ALFREDO P. PACIS and CLEOPATRA D.
PACIS, petitioners, vs. JEROME JOVANNE
MORALES, respondent.
DECISION
CARPIO, J p:
The Case
This petition for review 1 assails the 11 May 2005 Decision 2 and the 19 August
2005 Resolution of the Court of Appeals in CA-G.R. CV No. 60669.
The Facts
On 17 January 1995, petitioners Alfredo P. Pacis and Cleopatra D. Pacis
(petitioners) filed with the trial court a civil case for damages against respondent
Jerome Jovanne Morales (respondent). Petitioners are the parents of Alfred
Dennis Pacis, Jr. (Alfred), a 17-year old student who died in a shooting incident
inside the Top Gun Firearms and Ammunitions Store (gun store) in Baguio City.
Respondent is the owner of the gun store.
The facts as found by the trial court are as follows:
On January 19, 1991, Alfred Dennis Pacis, then 17 years old and a first
year student at the Baguio Colleges Foundation taking up BS Computer
Science, died due to a gunshot wound in the head which he sustained
while he was at the Top Gun Firearm[s] and Ammunition[s] Store
located at Upper Mabini Street, Baguio City. The gun store was owned
and operated by defendant Jerome Jovanne Morales.
With Alfred Pacis at the time of the shooting were Aristedes Matibag and
Jason Herbolario. They were sales agents of the defendant, and at that
particular time, the caretakers of the gun store.
The bullet which killed Alfred Dennis Pacis was fired from a gun brought
in by a customer of the gun store for repair.
The gun, an AMT Automag II Cal. 22 Rimfire Magnum with Serial No.

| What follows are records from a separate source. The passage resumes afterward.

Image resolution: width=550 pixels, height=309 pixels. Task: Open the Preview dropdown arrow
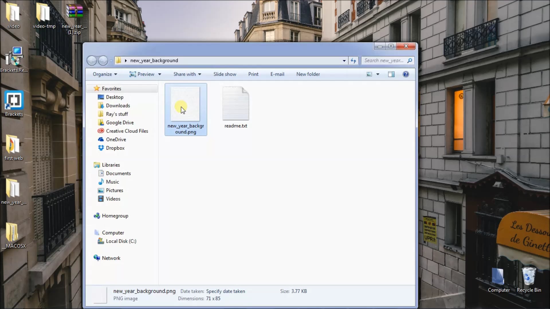point(160,74)
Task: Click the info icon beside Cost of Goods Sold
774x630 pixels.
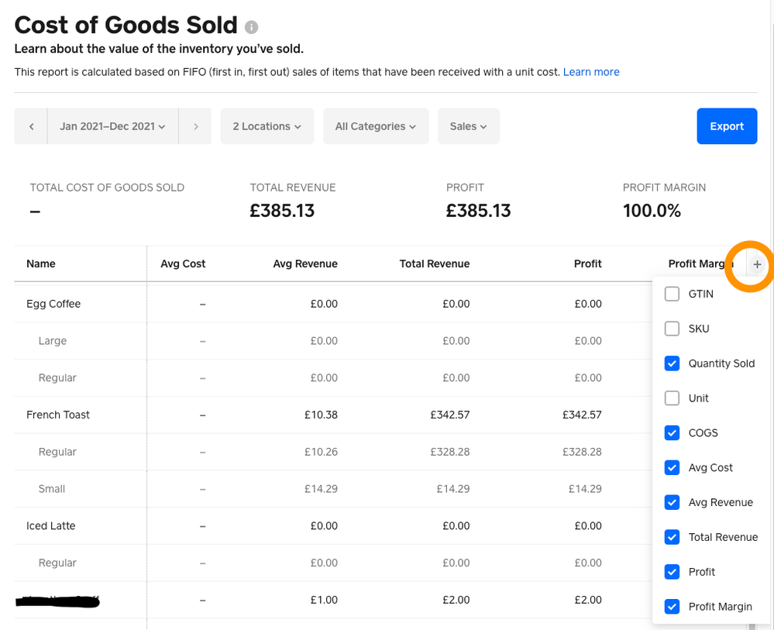Action: 251,27
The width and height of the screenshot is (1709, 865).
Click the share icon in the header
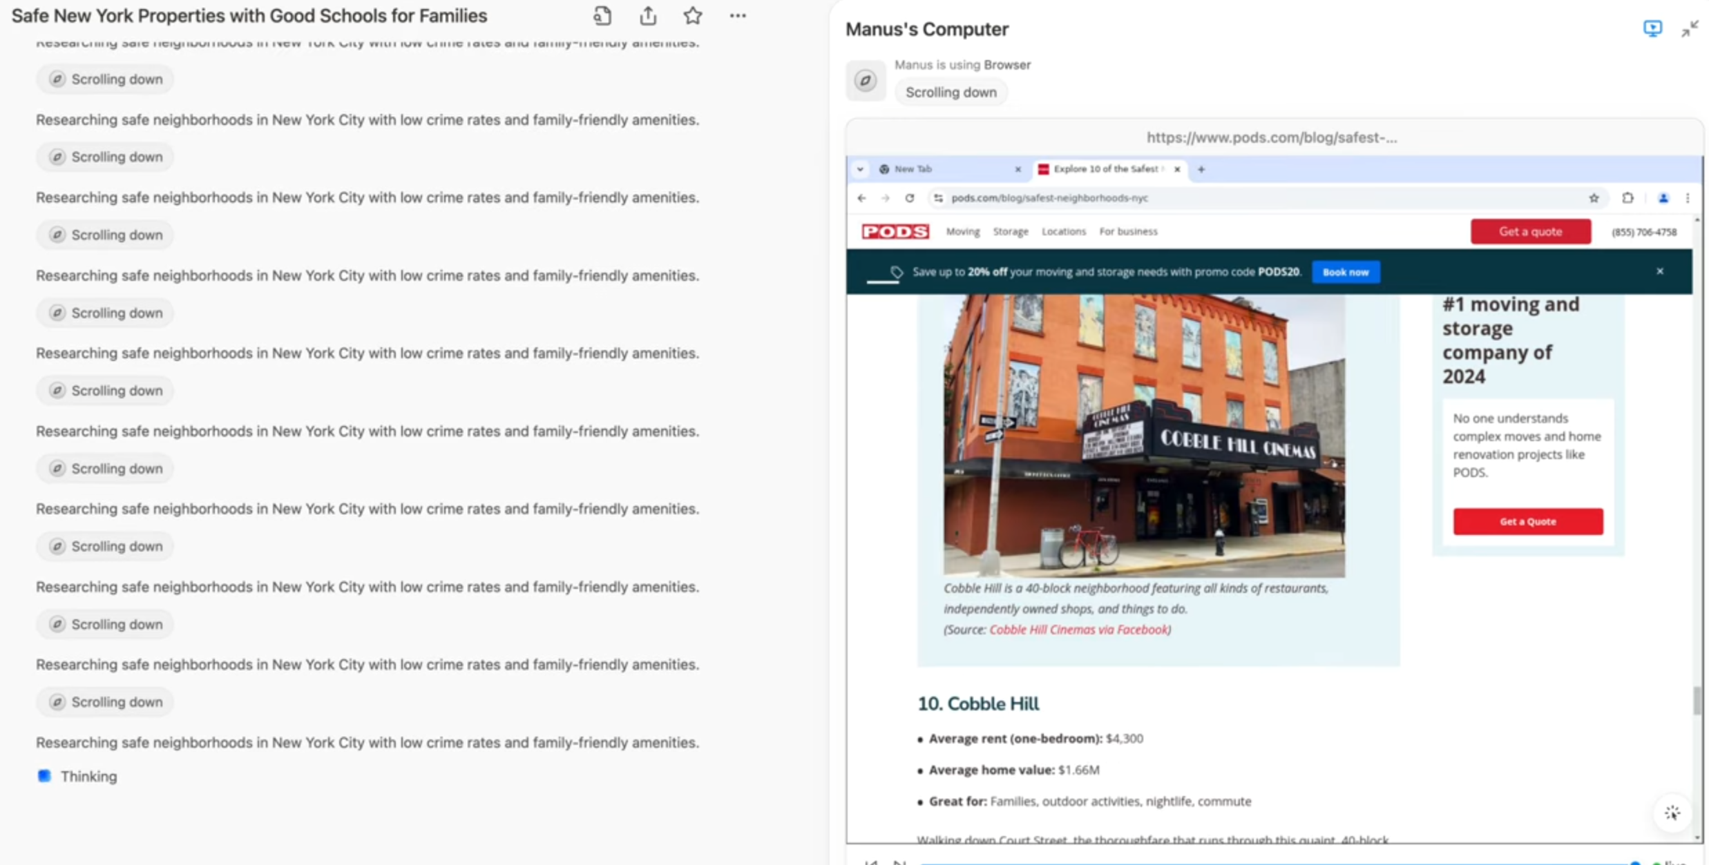click(647, 15)
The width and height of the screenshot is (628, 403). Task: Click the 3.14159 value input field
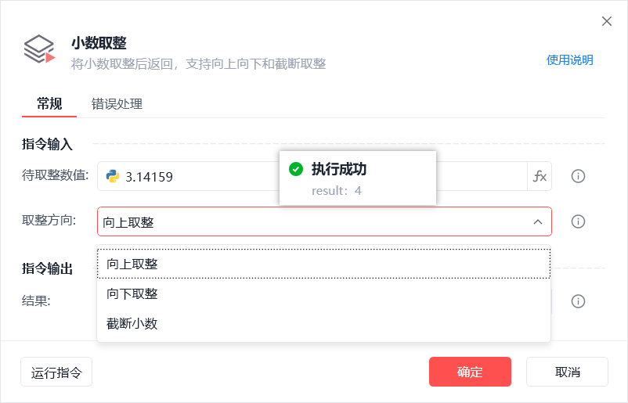(x=312, y=176)
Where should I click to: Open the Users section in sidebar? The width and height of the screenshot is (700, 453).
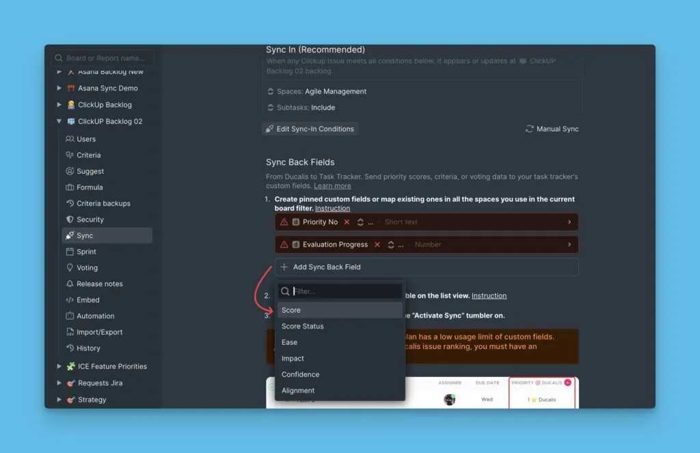click(85, 139)
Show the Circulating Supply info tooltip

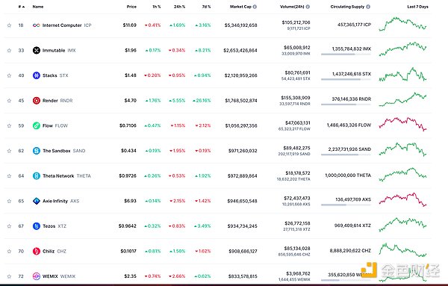[x=368, y=7]

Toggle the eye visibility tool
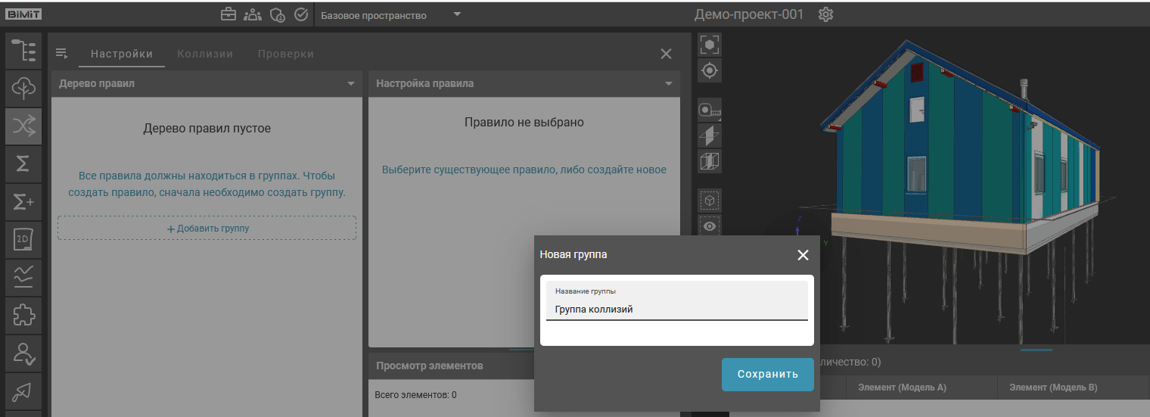710,226
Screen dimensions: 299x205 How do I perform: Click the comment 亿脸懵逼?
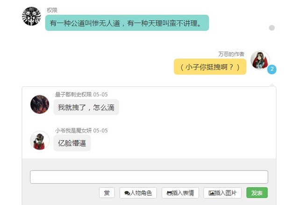[72, 143]
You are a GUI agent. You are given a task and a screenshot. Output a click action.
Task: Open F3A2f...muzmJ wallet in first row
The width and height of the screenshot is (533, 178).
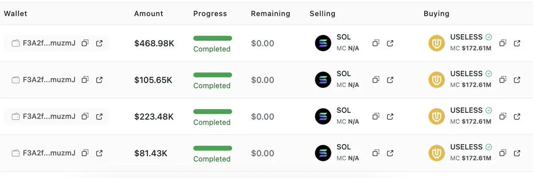coord(49,43)
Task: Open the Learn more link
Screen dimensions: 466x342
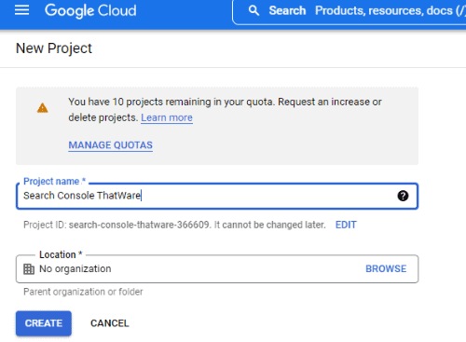Action: (x=167, y=117)
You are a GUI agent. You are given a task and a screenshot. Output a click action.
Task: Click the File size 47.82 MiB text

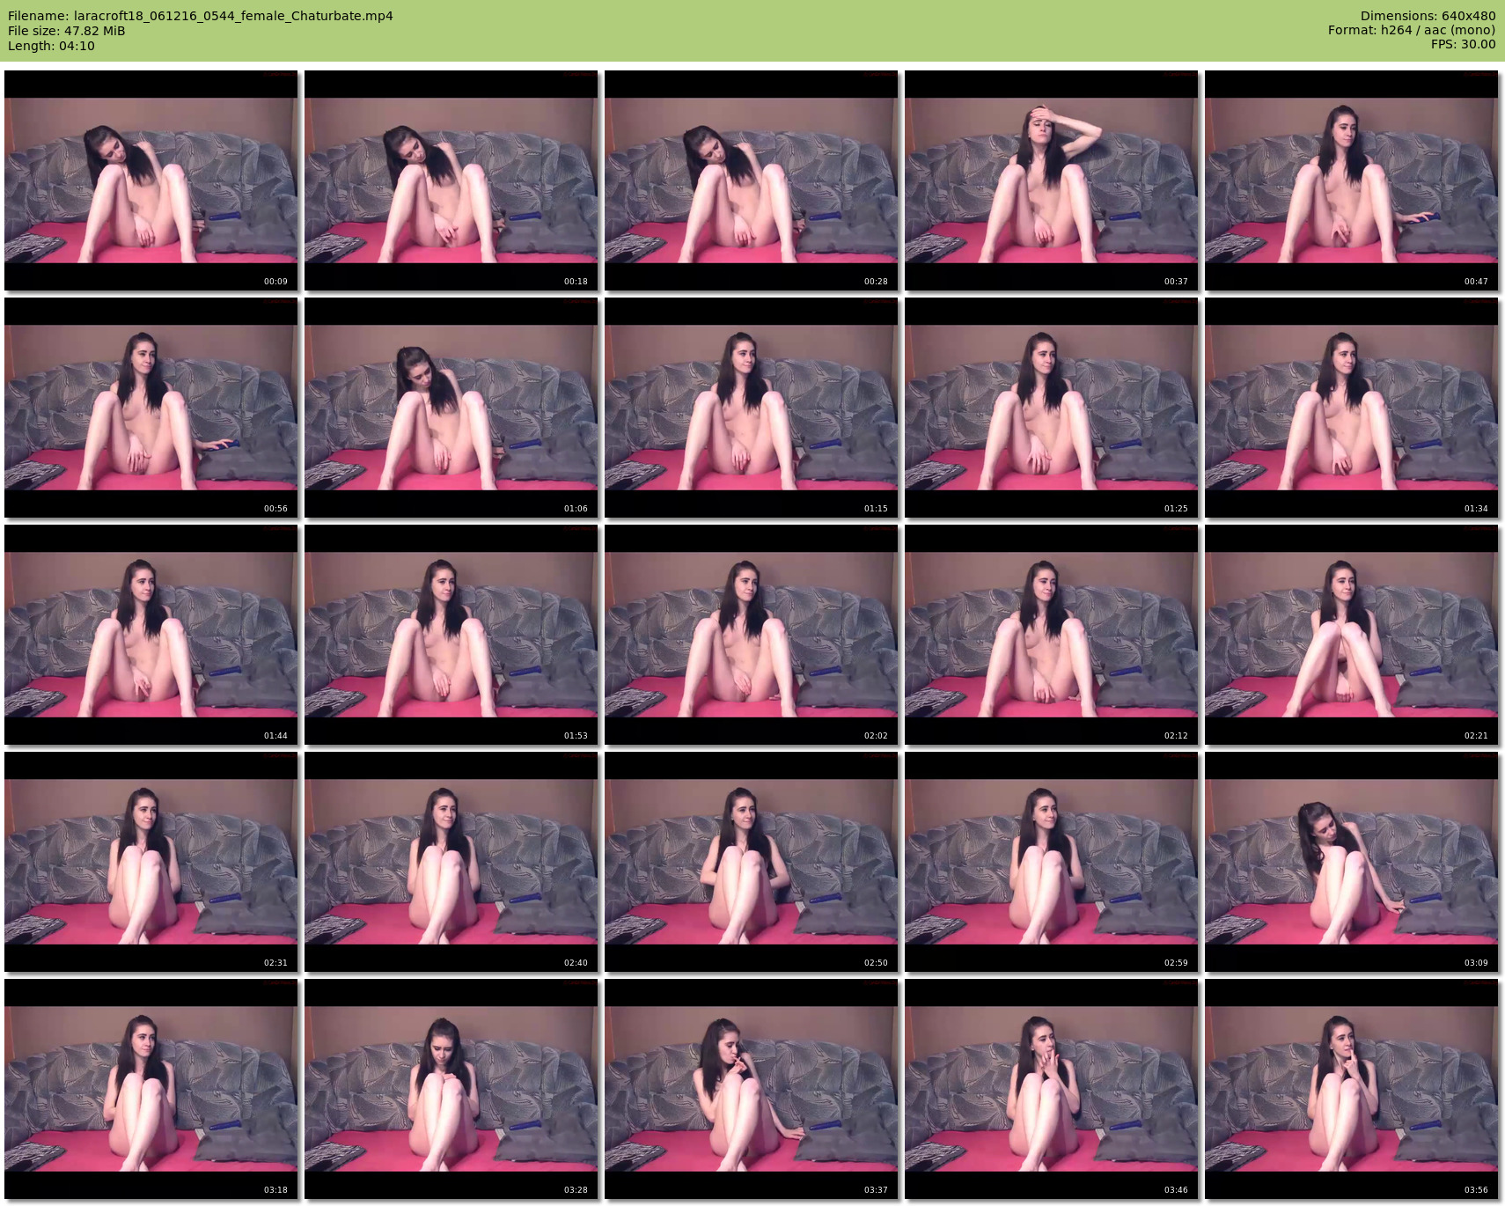point(67,31)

SN-H34194 (Exhibit "Q"), was left by defendant Morales in a drawer of a
table located inside the gun store.
Defendant Morales was in Manila at the time. His employee Armando
Jarnague, who was the regular caretaker of the gun store was also not
around. He left earlier and requested sales agents Matibag and
Herbolario to look after the gun store while he and defendant Morales
were away. Jarnague entrusted to Matibag and Herbolario a bunch of
keys used in the gun store which included the key to the drawer where
the fatal gun was kept. aEcDTC
It appears that Matibag and Herbolario later brought out the gun from
the drawer and placed it on top of the table. Attracted by the sight of
the gun, the young Alfred Dennis Pacis got hold of the same. Matibag
asked Alfred Dennis Pacis to return the gun. The latter followed and
handed the gun to Matibag. It went off, the bullet hitting the young
Alfred in the head.
A criminal case for homicide was filed against Matibag before branch VII
of this Court. Matibag, however, was acquitted of the charge against
him because of the exempting circumstance of "accident" under Art. 12,
par. 4 of the Revised Penal Code.
By agreement of the parties, the evidence adduced in the criminal case
for homicide against Matibag was reproduced and adopted by them as
part of their evidence in the instant case. 3
On 8 April 1998, the trial court rendered its decision in favor of petitioners. The
dispositive portion of the decision reads:
WHEREFORE, premises considered, judgment is hereby rendered in
favor of the plaintiffs [Spouses Alfredo P. Pacis and Cleopatra D. Pacis]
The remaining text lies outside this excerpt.